Si possono scrivere tantissime cose a riguardo degli Xiu Xiu, se si ascoltano con attenzione gli undici episodi contenuti nel loro debutto "Knife Play" non possono sfuggire i "nobili" riferimenti del quartetto di San Diego (poi un giorno si dovrà capire perché una città tanto assolata come San Diego sforni solo gruppo oscuri); il loro è un crossover che mai si sarebbe immaginato tra gli inquietanti synth dei Suicide e dei New Order, con un cantante figlio delle più cupe ossessioni di Mark Hollis e Ian Curtis, dove al posto delle chitarre (presenza quasi impalpabile) si fanno spazio sintetizzatori, fiati, harmonium, mandolino ecc.. Ma badate bene, qui non si parla di copia carbone dei gruppi appena citati, ma solo della completa devozione dell'attitudine di tali gruppi.

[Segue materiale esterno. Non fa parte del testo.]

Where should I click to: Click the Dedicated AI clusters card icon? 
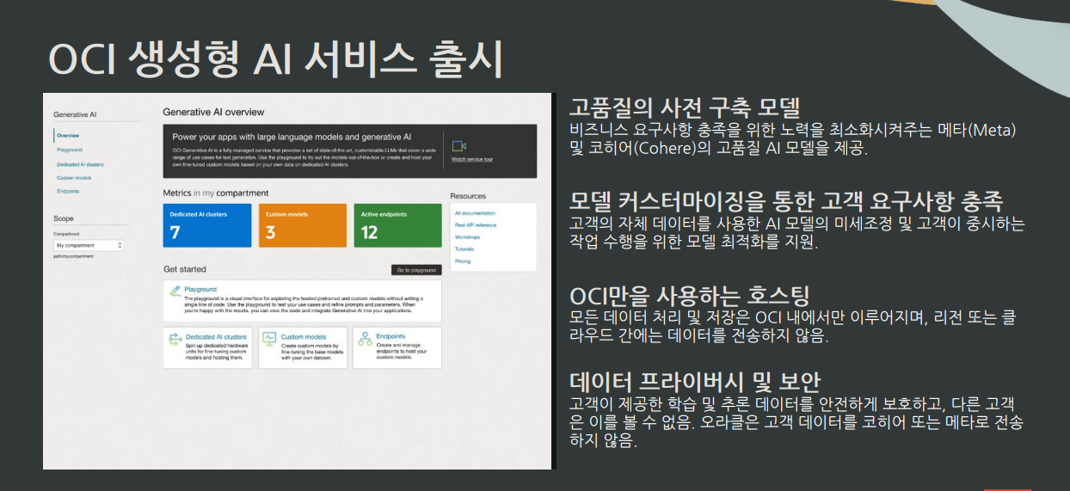tap(175, 339)
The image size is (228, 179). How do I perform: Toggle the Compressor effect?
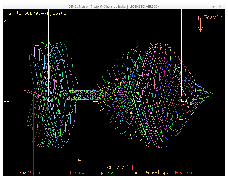pyautogui.click(x=106, y=173)
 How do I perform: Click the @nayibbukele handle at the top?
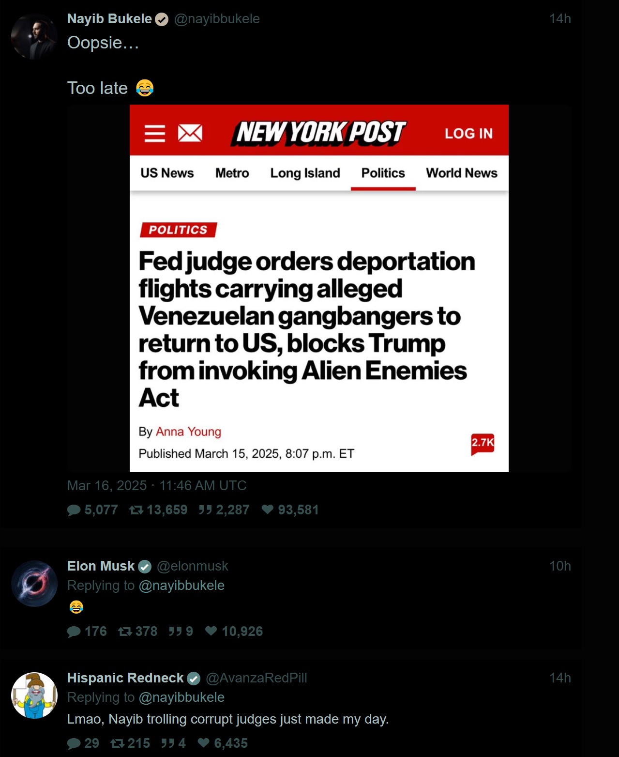[217, 19]
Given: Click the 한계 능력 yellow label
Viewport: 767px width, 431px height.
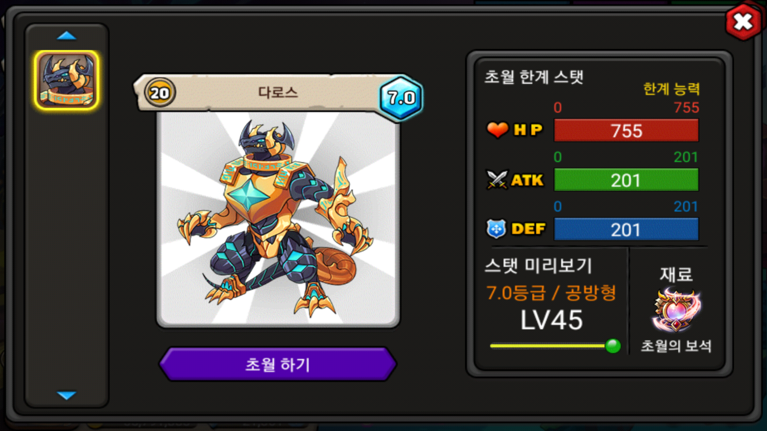Looking at the screenshot, I should click(672, 89).
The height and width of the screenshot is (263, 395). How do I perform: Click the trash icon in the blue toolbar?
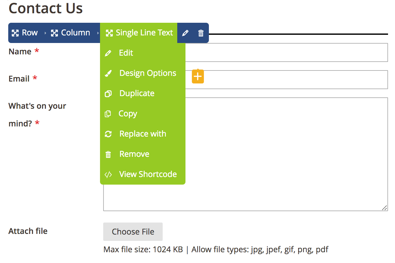201,33
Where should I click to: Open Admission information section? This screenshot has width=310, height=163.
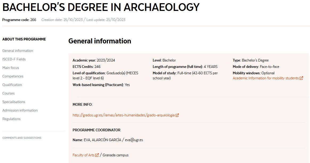tap(20, 110)
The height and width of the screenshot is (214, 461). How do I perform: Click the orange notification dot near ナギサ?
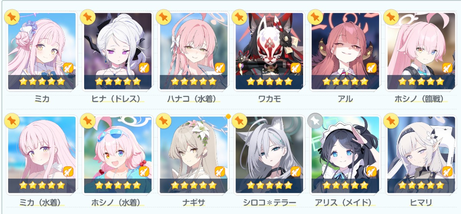coord(228,116)
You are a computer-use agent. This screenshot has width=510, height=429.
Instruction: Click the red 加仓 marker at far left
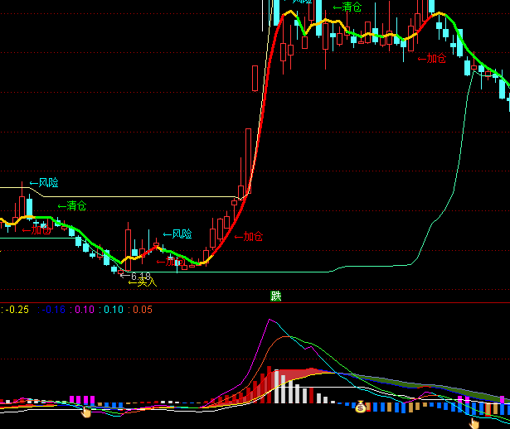36,230
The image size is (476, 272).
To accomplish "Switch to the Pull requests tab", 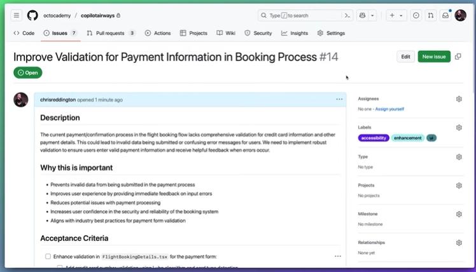I will coord(111,33).
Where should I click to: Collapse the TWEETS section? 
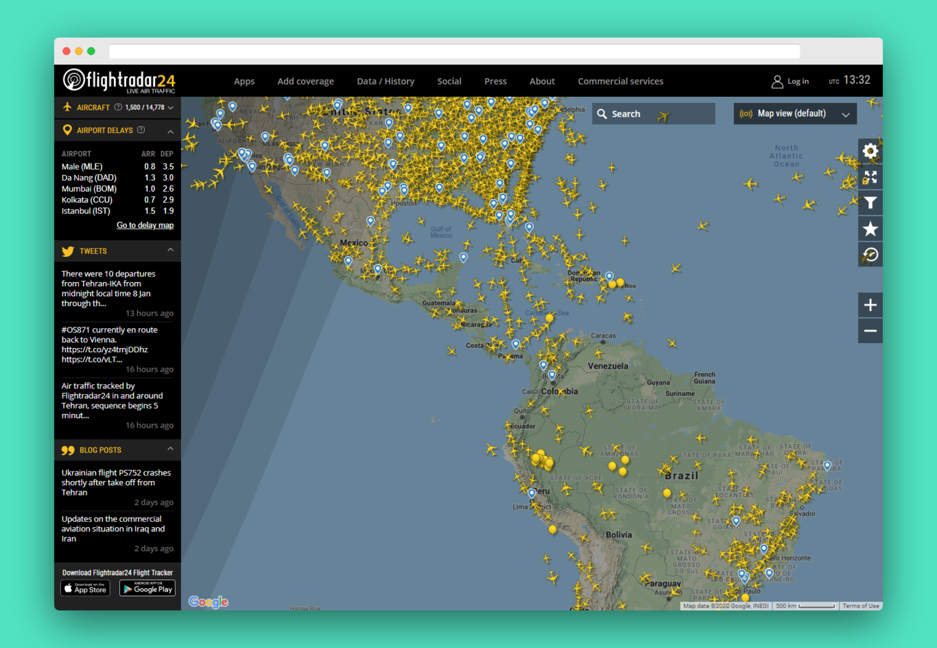171,251
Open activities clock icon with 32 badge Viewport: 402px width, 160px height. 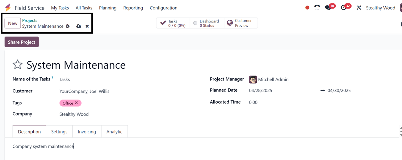[x=344, y=8]
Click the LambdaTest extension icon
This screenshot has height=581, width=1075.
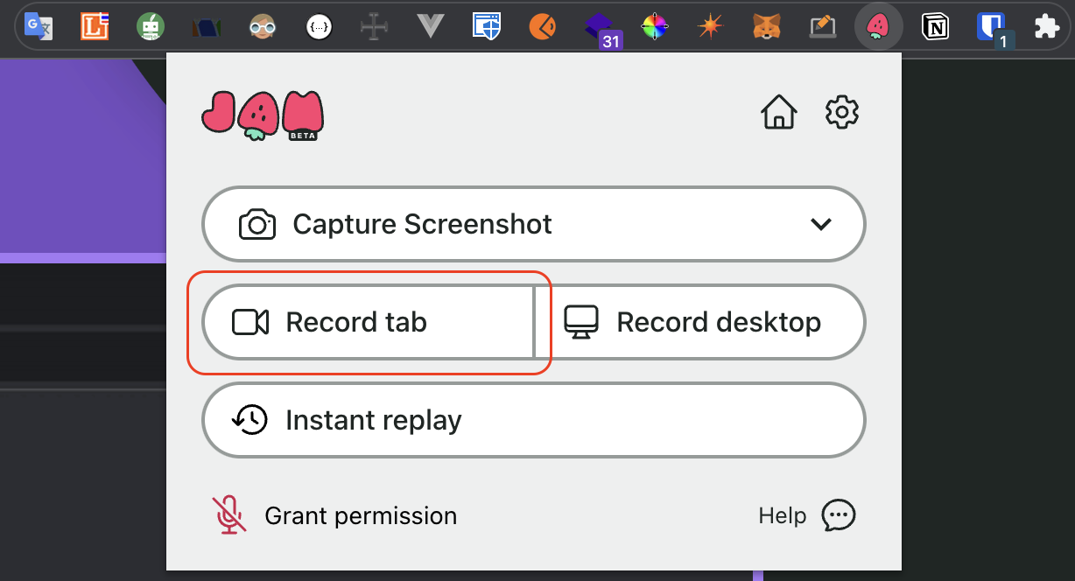pyautogui.click(x=93, y=26)
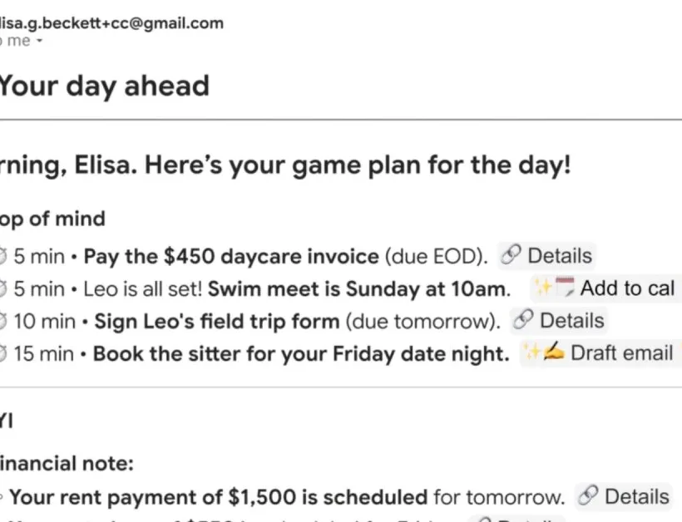682x522 pixels.
Task: Click the writing hand icon on Draft email
Action: (x=554, y=353)
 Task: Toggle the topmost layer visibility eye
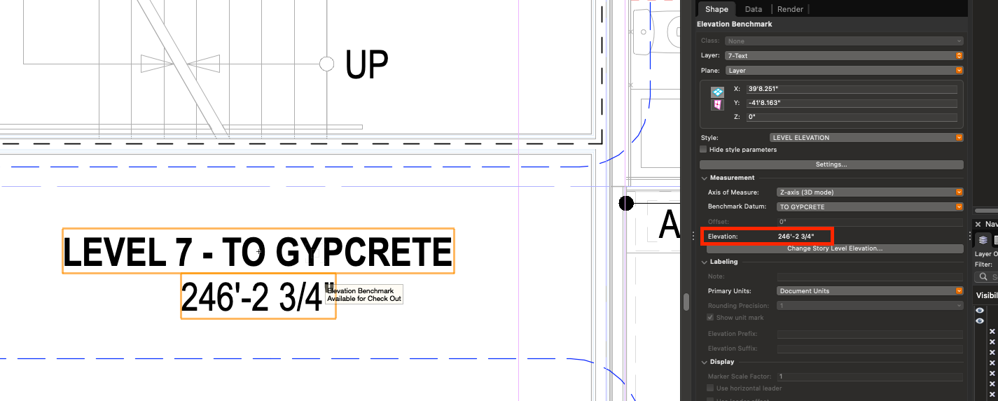(x=980, y=310)
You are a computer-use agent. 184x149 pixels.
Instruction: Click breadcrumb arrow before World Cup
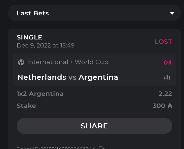(72, 62)
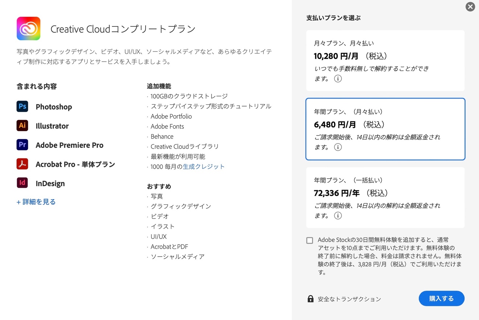The width and height of the screenshot is (479, 320).
Task: Select the 72,336 円/年 prepaid annual plan
Action: [385, 198]
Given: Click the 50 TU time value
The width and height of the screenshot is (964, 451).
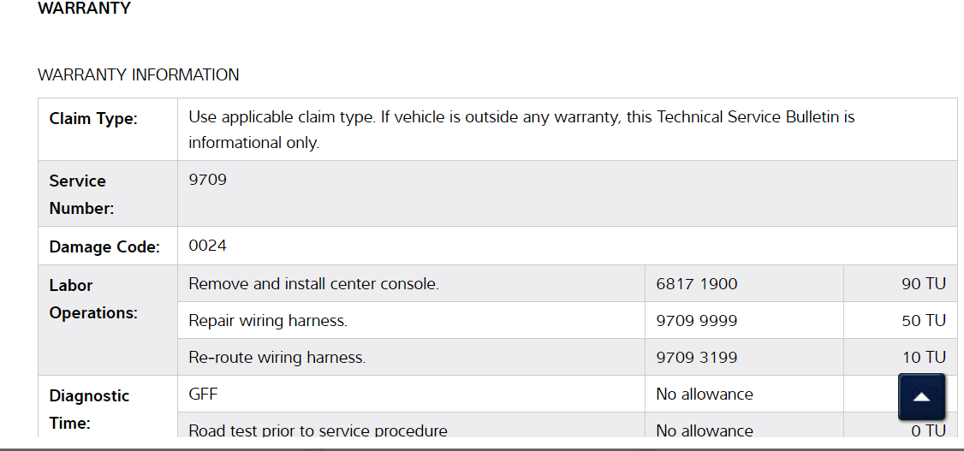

Le canzoni, partendo da una base perennemente oscura e tesa grazie ai glaciali giochi di synth, si armonizzano alla perfezione col cantato di Jamie Stewart che si cala perfettamente nella parte di dissociato e "diverso", con momenti che vanno dalla calma (apparente) di "Homonculus" sino a sfociare in agghiaccianti crolli nervosi degni dei Suicide (le urla di "I Broke Up" sembrano provenire direttamente da "Frankie Teardrop"), echi di quello che potevano essere i New Order con Ian Curtis alla voce ("Poe Poe") e dei Talk Talk virati electro ("Suha").
Se qualcuno definisce la loro proposta new wave non sbaglia di una virgola, ma in questa circostanza le definizioni passano in secondo piano, gli Xiu Xiu sono, come si dice in questi casi, "here to stay".